Seriously, tell dh that you getting worked up isn't good for your (eventual) labour! At least she's keen to babysit though!

elfycat Tue 16-Apr-13 19:53:00

My MIL went on holiday leaving me with instructions not to have DD1 until she got back.

Well done DD1 on being 4 weeks early!

With DD2 the only person we told were my parents as they were babysitting DD1. They waited for us to call them (around 2am) so no-one bothered me during either labour.
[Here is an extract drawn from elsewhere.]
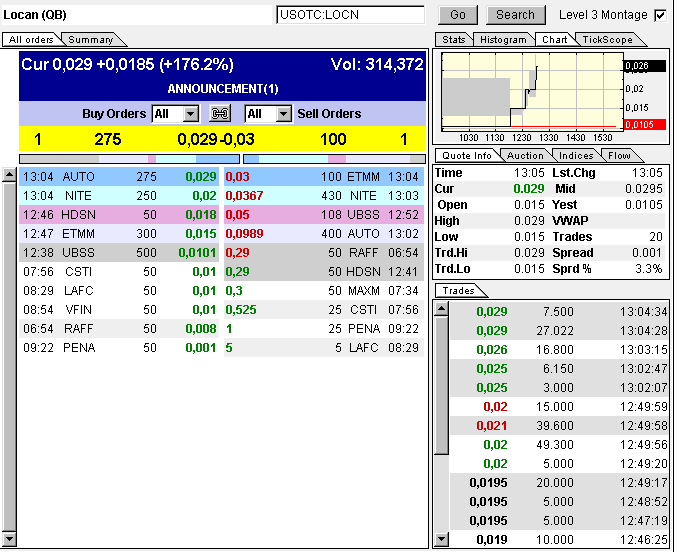Switch to the Summary tab
This screenshot has height=552, width=679.
click(91, 40)
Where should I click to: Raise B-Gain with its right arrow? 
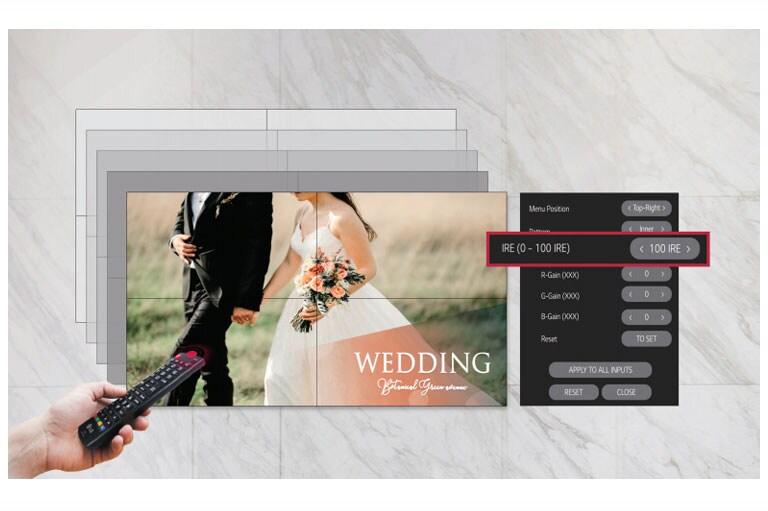click(663, 317)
phantomhairpuller Tue 16-Apr-13 21:49:51

Elport, that's what I feel like saying!! She's now informed us she'll be 'popping in' on her way back from work tomorrow evening. She works 30miles in the other direction. Give. Me. Strength.

seriouscakeeater Tue 16-Apr-13 21:54:33

op text her and say no. Tell her your in bed resting and will ring her when its over you know anything. Friggin pushy MILs!! angry

SantanaLopez Tue 16-Apr-13 21:55:42

Remember those plans you made aaages ago for tomorrow night? Tell your MIL about them, you poor thing.
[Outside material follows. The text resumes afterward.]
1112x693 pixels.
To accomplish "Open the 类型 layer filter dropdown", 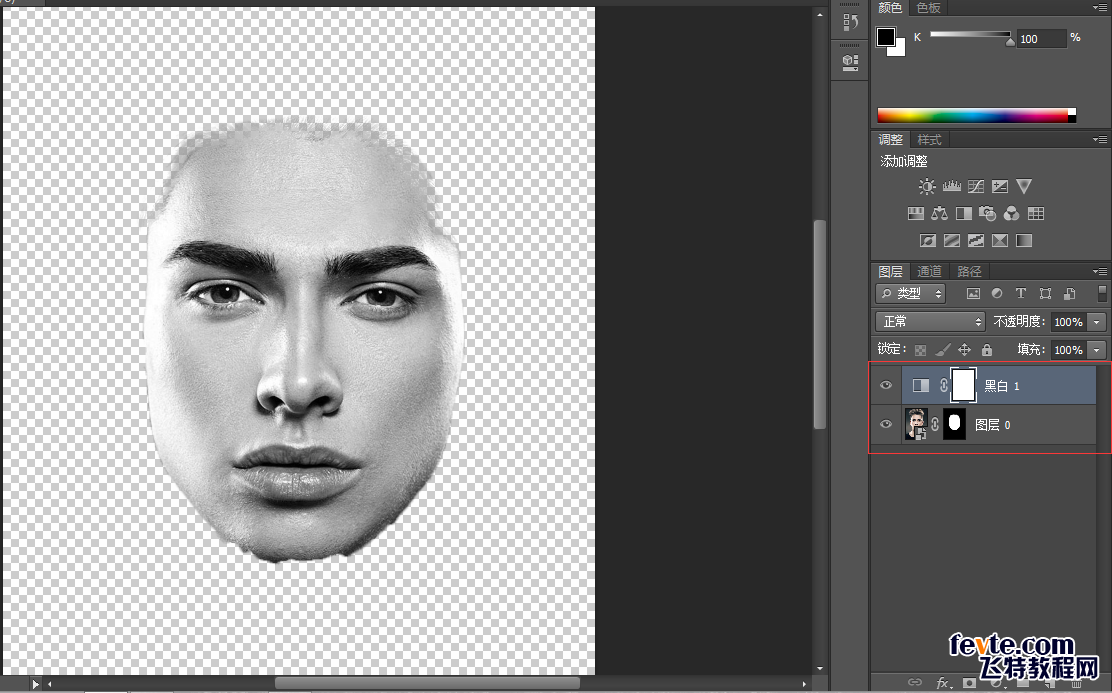I will [911, 294].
NakedPanpipeLady Tue 16-Apr-13 21:57:08

No yanbu. Is this her first grandchild? She clearly cares but I can understand if you're feeling suffocated from her constant attention. Maybe your DH can have a quiet word, explain your need for peace to help your health. Hope all goes well for you.

PoppyWearer Tue 16-Apr-13 22:01:20

Ah, but tomorrow night is when you'll be eating curry and pineapple and trying ahem other methods to get baby to arrive, won't you?

Oops, sorry, MIL, too much information?

2rebecca Tue 16-Apr-13 22:07:22

I would ask her to stop phoning, tell her nicely that all the phoning is making you feel pressurised and you feel she is getting inpatient with you even if that isn't her intention. maybe remind her that she doesn't normally phone you all the time and tell her that you will phone her after the birth but would like a restful time before the birth and not to be always answering the phone.
My relatives didn't hassle me but I think my SIL must have had alot of phone hassle because my brother sent round an email asking all relatives and friends to please stop phoning and saying they would be told when the baby had arrived.

2rebecca Tue 16-Apr-13 22:08:42

impatient for you to be an inpatient

2rebecca Tue 16-Apr-13 22:09:50

Must admit there is no way I would discuss mucous plugs with any relatives. You don't have to answer her prying questions fully or honestly, do it like a politician.

LimitedEditionLady Tue 16-Apr-13 22:10:21

Sounds like my MIL!Haha sorry to say but she still annoys me from time to time now too!